Exercise details => Rewrite every line of the material below, changing "button" to "control" wherever it occurs and keeping everything else the same. Leave the pictures out.

(Stored items from a collection)
______

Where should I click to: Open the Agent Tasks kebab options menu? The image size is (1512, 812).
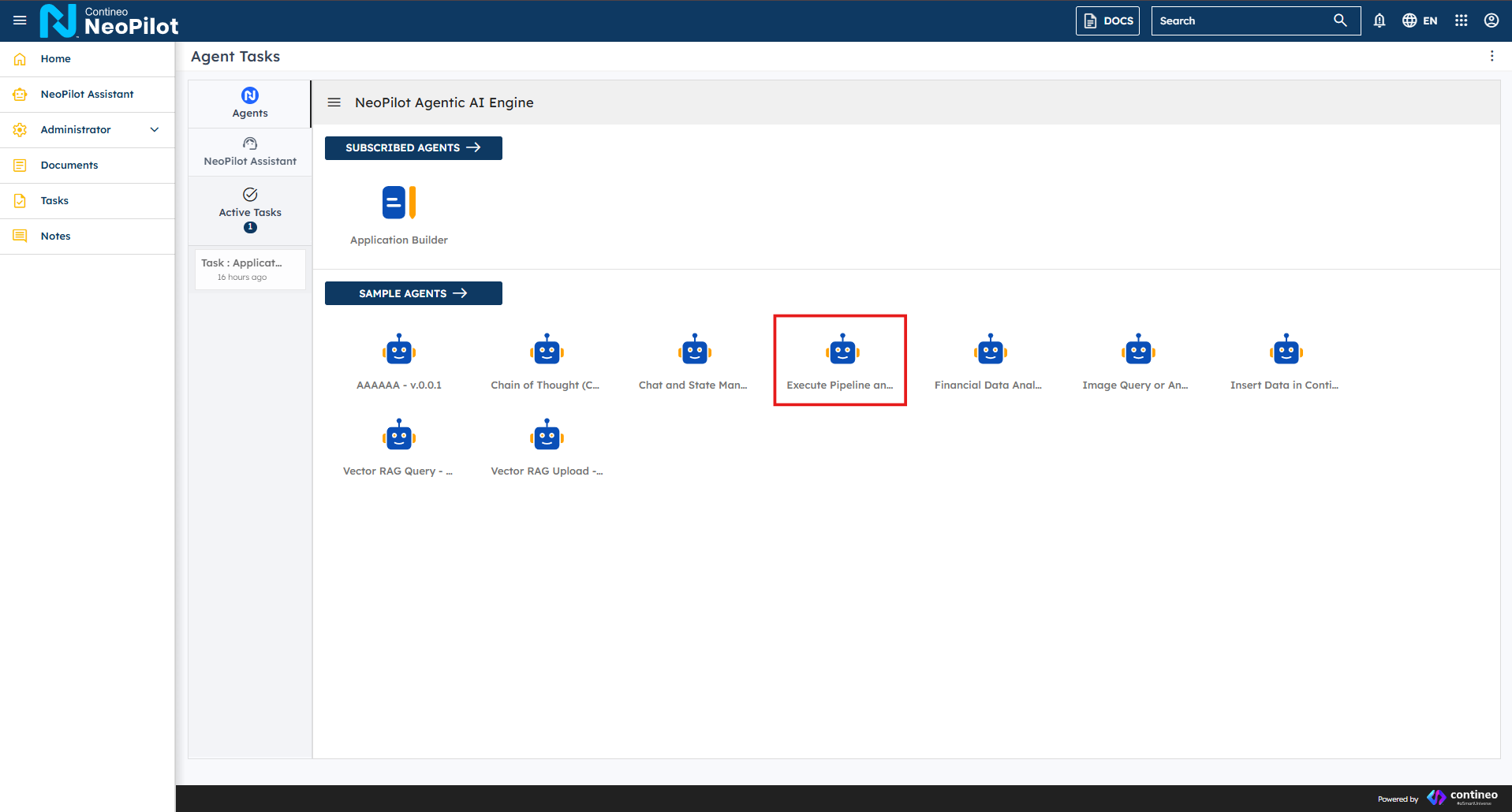click(x=1491, y=56)
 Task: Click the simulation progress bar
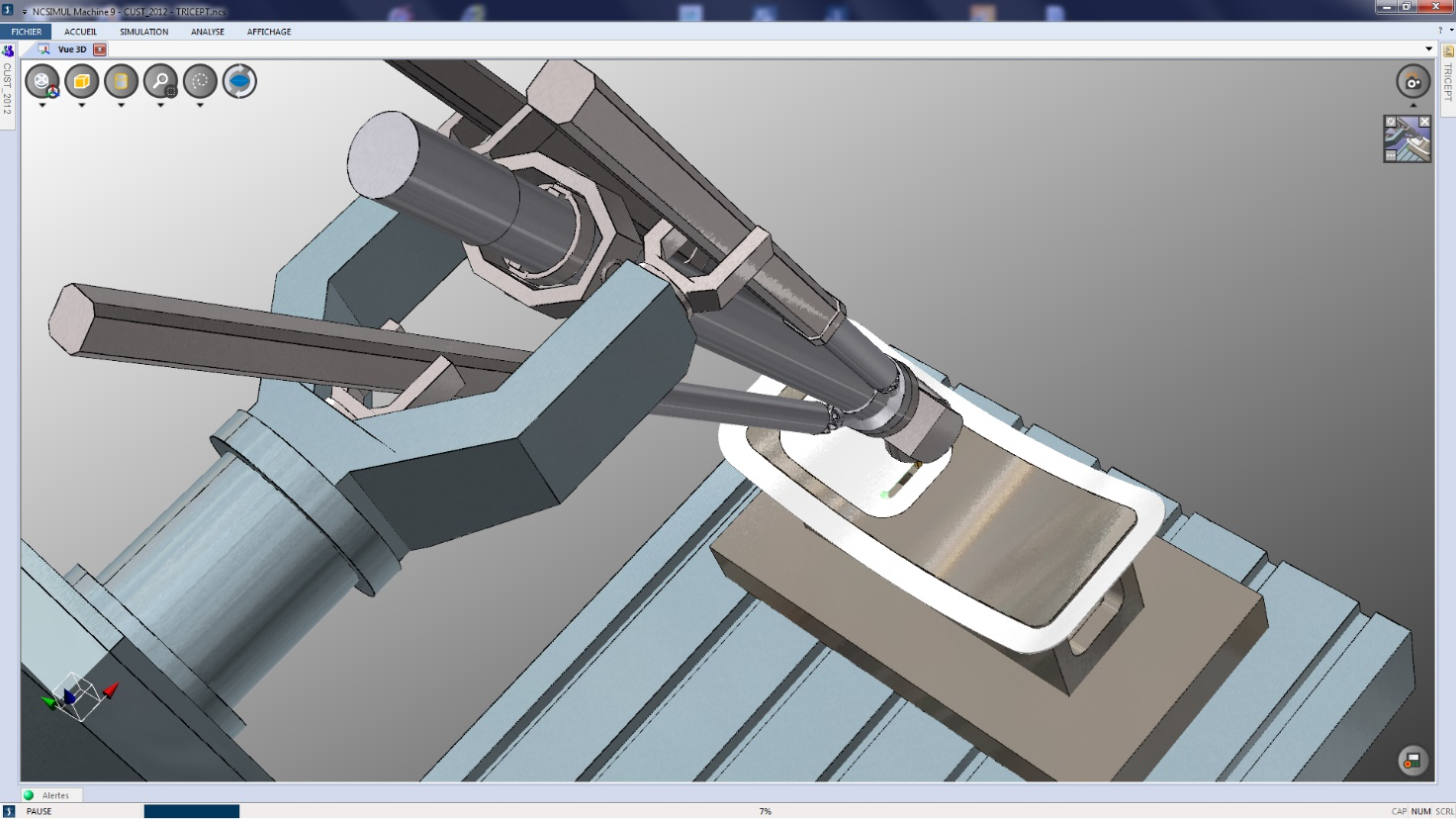[x=192, y=811]
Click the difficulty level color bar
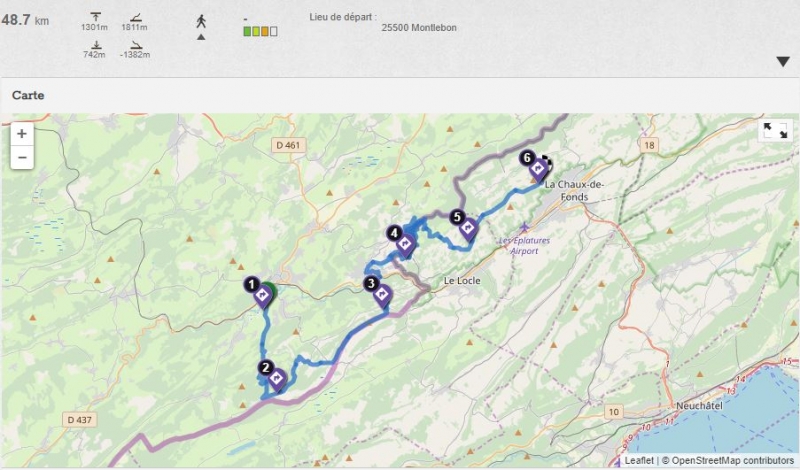The image size is (800, 470). point(260,31)
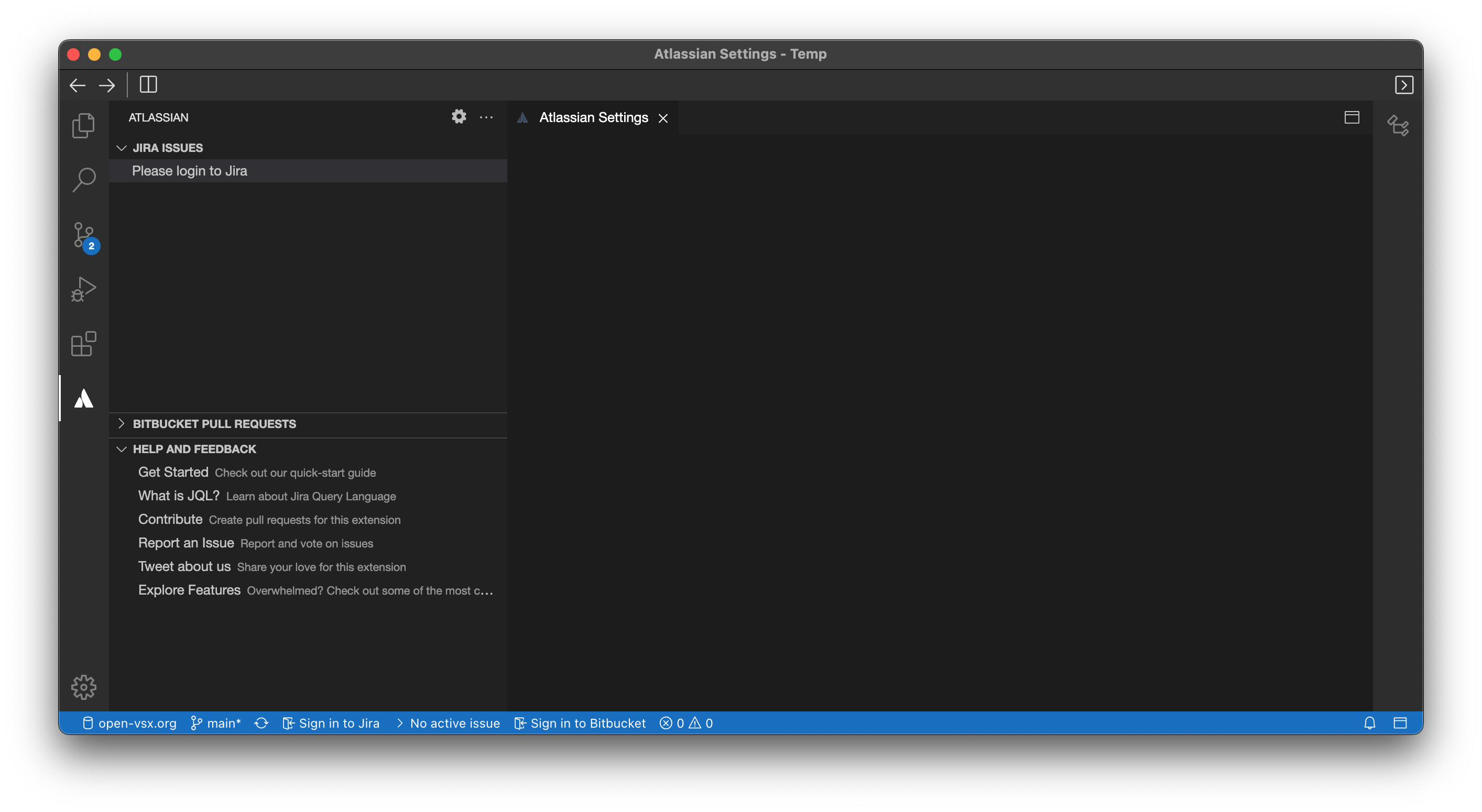The height and width of the screenshot is (812, 1482).
Task: Open the Run and Debug view
Action: coord(83,289)
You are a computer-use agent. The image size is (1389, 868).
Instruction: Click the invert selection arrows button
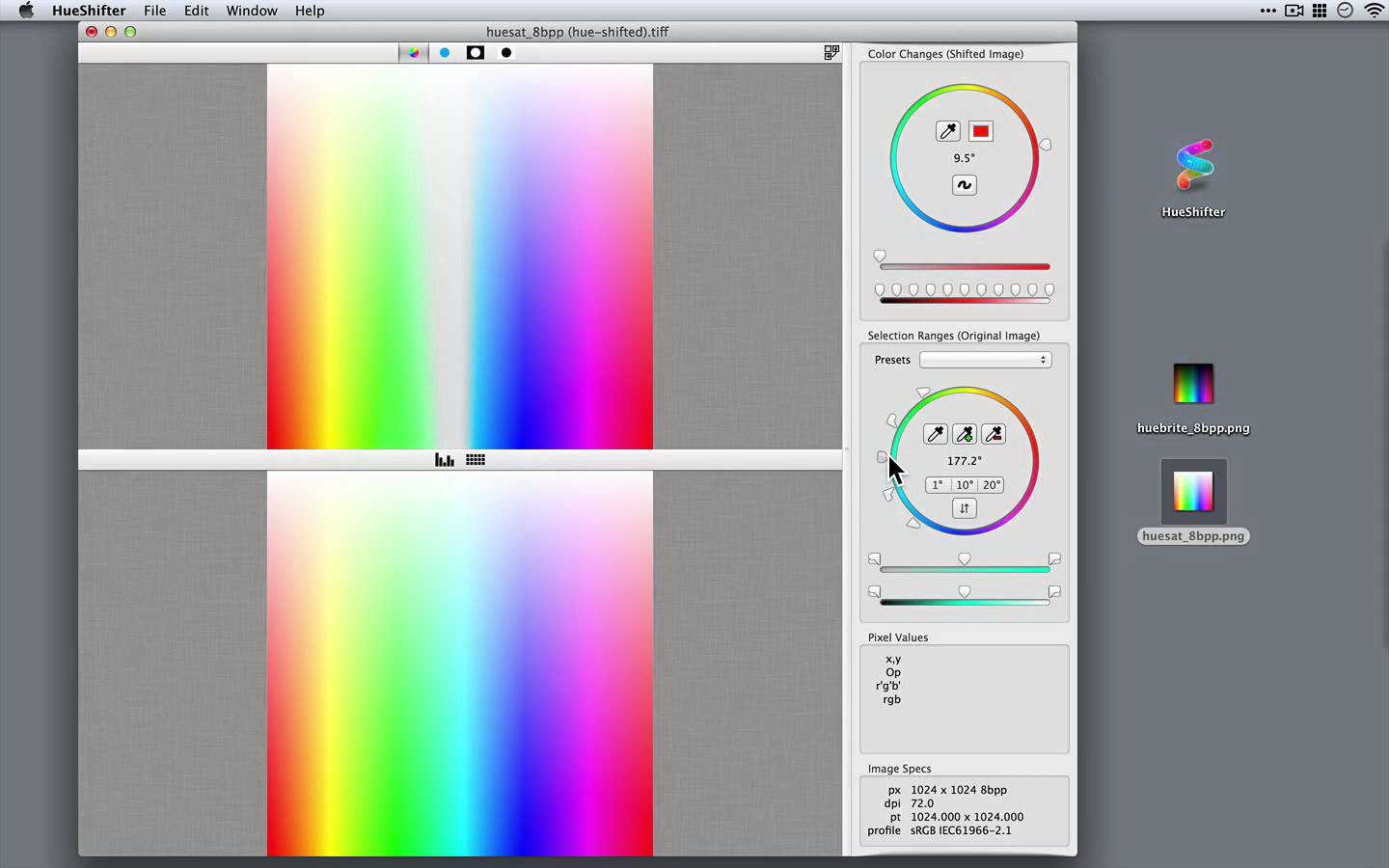point(964,508)
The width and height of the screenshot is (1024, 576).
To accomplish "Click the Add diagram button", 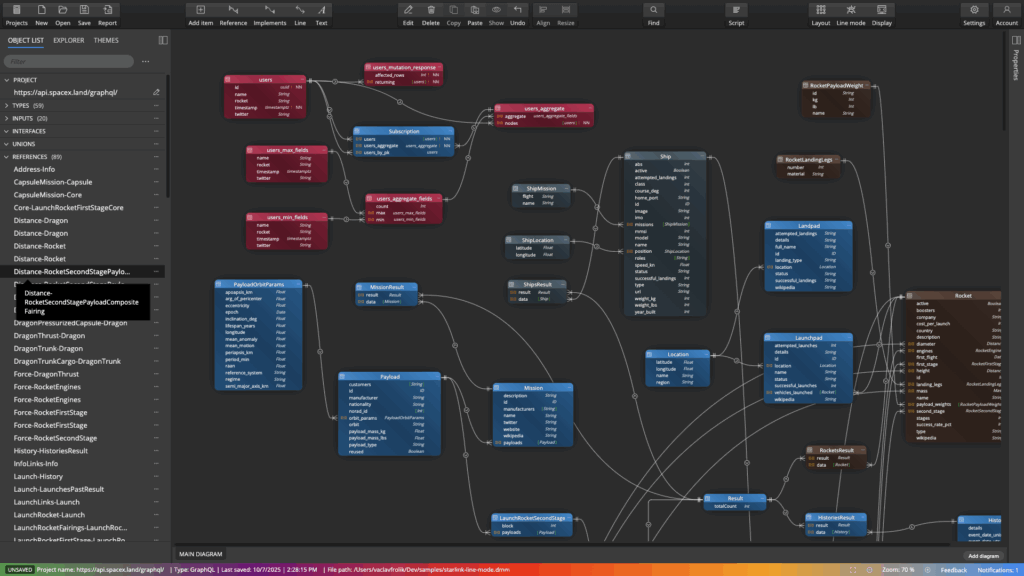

______

Answer to this problem =>
Where should I click to: Open the Agent Tasks kebab options menu? The image size is (1512, 812).
click(x=1491, y=56)
 Task: Click the simulation progress bar
[x=192, y=811]
Click the difficulty level color bar
The image size is (800, 470). point(260,31)
The height and width of the screenshot is (812, 1482).
Task: Open the Run and Debug view
Action: coord(83,289)
You are a computer-use agent. The image size is (1389, 868).
Instruction: Click the invert selection arrows control
point(964,508)
The width and height of the screenshot is (1024, 576).
To accomplish "Click the Add diagram control", 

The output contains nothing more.